Below are some entries. Repeat exactly the lines from the one with "You are a computer-use agent. Image" through the one with "Task: Click the comparison", and only those.

[Stored data]
*** Begin section ***
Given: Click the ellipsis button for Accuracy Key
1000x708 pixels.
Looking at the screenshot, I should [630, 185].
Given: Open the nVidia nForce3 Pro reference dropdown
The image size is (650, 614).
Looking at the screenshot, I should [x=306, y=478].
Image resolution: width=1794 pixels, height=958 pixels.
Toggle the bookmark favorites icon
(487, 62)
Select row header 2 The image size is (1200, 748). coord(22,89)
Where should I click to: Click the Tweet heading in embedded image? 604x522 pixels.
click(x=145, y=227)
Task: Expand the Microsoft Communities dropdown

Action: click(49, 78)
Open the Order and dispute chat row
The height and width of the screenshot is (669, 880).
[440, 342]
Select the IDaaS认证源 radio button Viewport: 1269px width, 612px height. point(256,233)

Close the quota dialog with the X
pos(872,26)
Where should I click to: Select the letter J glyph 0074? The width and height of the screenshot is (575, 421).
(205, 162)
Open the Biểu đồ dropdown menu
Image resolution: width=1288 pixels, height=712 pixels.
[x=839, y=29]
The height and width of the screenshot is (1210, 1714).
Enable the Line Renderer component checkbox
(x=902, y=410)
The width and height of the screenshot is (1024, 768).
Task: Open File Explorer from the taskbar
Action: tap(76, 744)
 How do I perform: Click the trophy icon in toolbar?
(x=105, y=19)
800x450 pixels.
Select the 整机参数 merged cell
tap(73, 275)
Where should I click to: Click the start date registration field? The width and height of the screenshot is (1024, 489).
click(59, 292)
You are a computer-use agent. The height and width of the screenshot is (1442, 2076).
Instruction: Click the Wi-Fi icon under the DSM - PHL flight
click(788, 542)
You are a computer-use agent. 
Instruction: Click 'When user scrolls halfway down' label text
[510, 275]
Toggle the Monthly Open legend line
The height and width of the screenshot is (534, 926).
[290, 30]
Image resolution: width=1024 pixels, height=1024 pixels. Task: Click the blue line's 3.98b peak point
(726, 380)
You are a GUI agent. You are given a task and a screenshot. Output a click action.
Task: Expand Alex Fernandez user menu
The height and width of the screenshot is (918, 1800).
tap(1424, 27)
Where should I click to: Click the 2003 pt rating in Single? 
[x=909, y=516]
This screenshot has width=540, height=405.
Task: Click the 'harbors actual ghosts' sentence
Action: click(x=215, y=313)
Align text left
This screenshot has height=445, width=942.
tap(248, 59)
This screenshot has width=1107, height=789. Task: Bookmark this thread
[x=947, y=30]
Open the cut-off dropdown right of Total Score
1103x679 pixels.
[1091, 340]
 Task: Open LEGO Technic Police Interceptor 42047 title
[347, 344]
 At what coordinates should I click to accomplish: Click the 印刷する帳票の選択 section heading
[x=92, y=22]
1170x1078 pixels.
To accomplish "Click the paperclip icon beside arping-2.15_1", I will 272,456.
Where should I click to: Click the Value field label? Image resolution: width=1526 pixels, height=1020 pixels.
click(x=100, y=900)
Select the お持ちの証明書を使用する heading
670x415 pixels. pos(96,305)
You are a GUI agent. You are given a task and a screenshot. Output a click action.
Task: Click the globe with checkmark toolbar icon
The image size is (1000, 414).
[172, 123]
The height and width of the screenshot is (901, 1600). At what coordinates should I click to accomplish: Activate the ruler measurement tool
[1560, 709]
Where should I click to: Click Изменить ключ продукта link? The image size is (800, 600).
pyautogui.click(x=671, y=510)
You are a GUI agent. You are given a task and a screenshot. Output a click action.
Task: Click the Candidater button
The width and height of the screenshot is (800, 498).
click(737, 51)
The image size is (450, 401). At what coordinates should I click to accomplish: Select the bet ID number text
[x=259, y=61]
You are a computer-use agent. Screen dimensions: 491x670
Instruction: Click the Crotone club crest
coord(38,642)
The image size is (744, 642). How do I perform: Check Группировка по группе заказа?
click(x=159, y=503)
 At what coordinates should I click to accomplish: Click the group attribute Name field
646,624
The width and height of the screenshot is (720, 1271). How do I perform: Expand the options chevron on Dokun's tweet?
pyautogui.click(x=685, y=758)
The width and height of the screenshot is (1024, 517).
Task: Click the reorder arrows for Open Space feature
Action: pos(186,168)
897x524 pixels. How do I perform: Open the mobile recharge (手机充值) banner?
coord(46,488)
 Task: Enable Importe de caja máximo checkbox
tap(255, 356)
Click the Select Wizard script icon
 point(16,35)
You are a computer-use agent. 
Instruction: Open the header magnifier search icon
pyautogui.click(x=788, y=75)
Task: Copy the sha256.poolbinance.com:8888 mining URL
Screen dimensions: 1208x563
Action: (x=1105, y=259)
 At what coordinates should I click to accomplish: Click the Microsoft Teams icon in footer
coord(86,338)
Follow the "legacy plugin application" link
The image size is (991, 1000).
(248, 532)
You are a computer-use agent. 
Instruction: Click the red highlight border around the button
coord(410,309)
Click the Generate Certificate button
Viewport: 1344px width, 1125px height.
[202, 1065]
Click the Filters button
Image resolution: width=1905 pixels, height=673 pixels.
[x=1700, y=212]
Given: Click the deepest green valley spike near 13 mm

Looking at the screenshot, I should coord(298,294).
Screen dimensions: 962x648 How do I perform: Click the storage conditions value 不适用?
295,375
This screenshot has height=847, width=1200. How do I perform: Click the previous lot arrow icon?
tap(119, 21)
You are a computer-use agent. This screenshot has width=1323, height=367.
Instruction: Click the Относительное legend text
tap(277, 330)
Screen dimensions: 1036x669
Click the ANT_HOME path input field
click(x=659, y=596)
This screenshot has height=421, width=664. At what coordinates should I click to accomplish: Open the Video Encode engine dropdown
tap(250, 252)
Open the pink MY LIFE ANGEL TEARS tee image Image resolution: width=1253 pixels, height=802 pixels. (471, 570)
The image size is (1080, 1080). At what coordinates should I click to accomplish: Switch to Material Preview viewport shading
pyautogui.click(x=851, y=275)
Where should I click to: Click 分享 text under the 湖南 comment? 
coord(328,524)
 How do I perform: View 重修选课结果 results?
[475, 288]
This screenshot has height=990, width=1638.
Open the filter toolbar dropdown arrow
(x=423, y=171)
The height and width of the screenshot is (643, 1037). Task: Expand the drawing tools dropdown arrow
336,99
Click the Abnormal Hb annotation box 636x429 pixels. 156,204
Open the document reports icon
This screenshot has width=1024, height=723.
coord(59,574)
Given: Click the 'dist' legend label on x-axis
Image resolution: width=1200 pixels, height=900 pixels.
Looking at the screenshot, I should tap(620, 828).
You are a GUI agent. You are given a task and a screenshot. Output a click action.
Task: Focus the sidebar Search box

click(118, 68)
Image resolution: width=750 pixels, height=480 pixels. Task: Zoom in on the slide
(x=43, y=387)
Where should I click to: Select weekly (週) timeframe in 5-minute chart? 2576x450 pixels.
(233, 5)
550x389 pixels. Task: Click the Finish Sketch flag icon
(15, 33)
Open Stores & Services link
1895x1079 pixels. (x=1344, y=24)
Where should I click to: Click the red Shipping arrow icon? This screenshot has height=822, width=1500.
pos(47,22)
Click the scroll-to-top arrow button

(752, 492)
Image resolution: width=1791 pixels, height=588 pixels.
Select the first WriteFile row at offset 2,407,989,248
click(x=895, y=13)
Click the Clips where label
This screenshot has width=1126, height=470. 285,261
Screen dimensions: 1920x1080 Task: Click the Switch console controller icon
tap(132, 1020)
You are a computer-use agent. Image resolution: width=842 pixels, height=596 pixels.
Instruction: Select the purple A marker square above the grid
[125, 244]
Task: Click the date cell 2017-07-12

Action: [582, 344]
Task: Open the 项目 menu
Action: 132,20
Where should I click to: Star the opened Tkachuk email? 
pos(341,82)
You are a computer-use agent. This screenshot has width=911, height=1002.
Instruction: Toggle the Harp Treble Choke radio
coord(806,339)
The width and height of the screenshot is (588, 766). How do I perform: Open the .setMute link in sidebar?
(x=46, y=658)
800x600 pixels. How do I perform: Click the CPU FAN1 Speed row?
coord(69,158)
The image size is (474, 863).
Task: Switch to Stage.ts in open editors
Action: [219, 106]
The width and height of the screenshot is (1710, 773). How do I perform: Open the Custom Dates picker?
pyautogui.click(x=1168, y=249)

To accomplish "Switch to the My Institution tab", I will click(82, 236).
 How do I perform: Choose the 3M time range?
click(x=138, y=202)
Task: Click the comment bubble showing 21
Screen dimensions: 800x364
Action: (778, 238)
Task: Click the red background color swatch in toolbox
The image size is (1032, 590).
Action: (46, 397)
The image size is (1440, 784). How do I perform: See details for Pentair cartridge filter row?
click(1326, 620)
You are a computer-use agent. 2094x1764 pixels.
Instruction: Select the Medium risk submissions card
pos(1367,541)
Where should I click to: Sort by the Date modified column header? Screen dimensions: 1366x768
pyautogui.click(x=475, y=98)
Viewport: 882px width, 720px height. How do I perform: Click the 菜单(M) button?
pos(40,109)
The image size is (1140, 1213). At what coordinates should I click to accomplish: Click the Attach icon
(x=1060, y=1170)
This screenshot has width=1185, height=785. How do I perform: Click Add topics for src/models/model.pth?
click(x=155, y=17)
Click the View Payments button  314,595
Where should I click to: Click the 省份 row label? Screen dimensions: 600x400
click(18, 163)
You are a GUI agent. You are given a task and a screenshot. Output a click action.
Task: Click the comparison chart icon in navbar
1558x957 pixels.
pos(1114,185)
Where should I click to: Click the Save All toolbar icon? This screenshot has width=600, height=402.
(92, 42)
*** End section ***
OUTPUT FOR THIS EXERCISE -
You are a computer-use agent. Image resolution: width=842 pixels, height=596 pixels.
Instruction: Select the purple A marker square above the grid
[125, 244]
Task: Click the date cell 2017-07-12

Action: [582, 344]
Task: Open the 项目 menu
Action: 132,20
Where should I click to: Star the opened Tkachuk email? 
pos(341,82)
You are a computer-use agent. This screenshot has width=911, height=1002.
Instruction: Toggle the Harp Treble Choke radio
coord(806,339)
The width and height of the screenshot is (588, 766). How do I perform: Open the .setMute link in sidebar?
(x=46, y=658)
800x600 pixels. How do I perform: Click the CPU FAN1 Speed row?
coord(69,158)
The image size is (474, 863).
Task: Switch to Stage.ts in open editors
Action: [219, 106]
The width and height of the screenshot is (1710, 773). How do I perform: Open the Custom Dates picker?
pyautogui.click(x=1168, y=249)

To accomplish "Switch to the My Institution tab", I will click(82, 236).
 How do I perform: Choose the 3M time range?
click(x=138, y=202)
Task: Click the comment bubble showing 21
Screen dimensions: 800x364
Action: (778, 238)
Task: Click the red background color swatch in toolbox
The image size is (1032, 590).
Action: (46, 397)
The image size is (1440, 784). How do I perform: See details for Pentair cartridge filter row?
click(1326, 620)
You are a computer-use agent. 2094x1764 pixels.
Instruction: Select the Medium risk submissions card
pos(1367,541)
Where should I click to: Sort by the Date modified column header? Screen dimensions: 1366x768
pyautogui.click(x=475, y=98)
Viewport: 882px width, 720px height. How do I perform: Click the 菜单(M) button?
pos(40,109)
The image size is (1140, 1213). At what coordinates should I click to accomplish: Click the Attach icon
(x=1060, y=1170)
This screenshot has width=1185, height=785. How do I perform: Click Add topics for src/models/model.pth?
click(x=155, y=17)
Click the View Payments button  314,595
Where should I click to: Click the 省份 row label? Screen dimensions: 600x400
click(18, 163)
You are a GUI agent. You are given a task and a screenshot. Output a click action.
Task: Click the comparison chart icon in navbar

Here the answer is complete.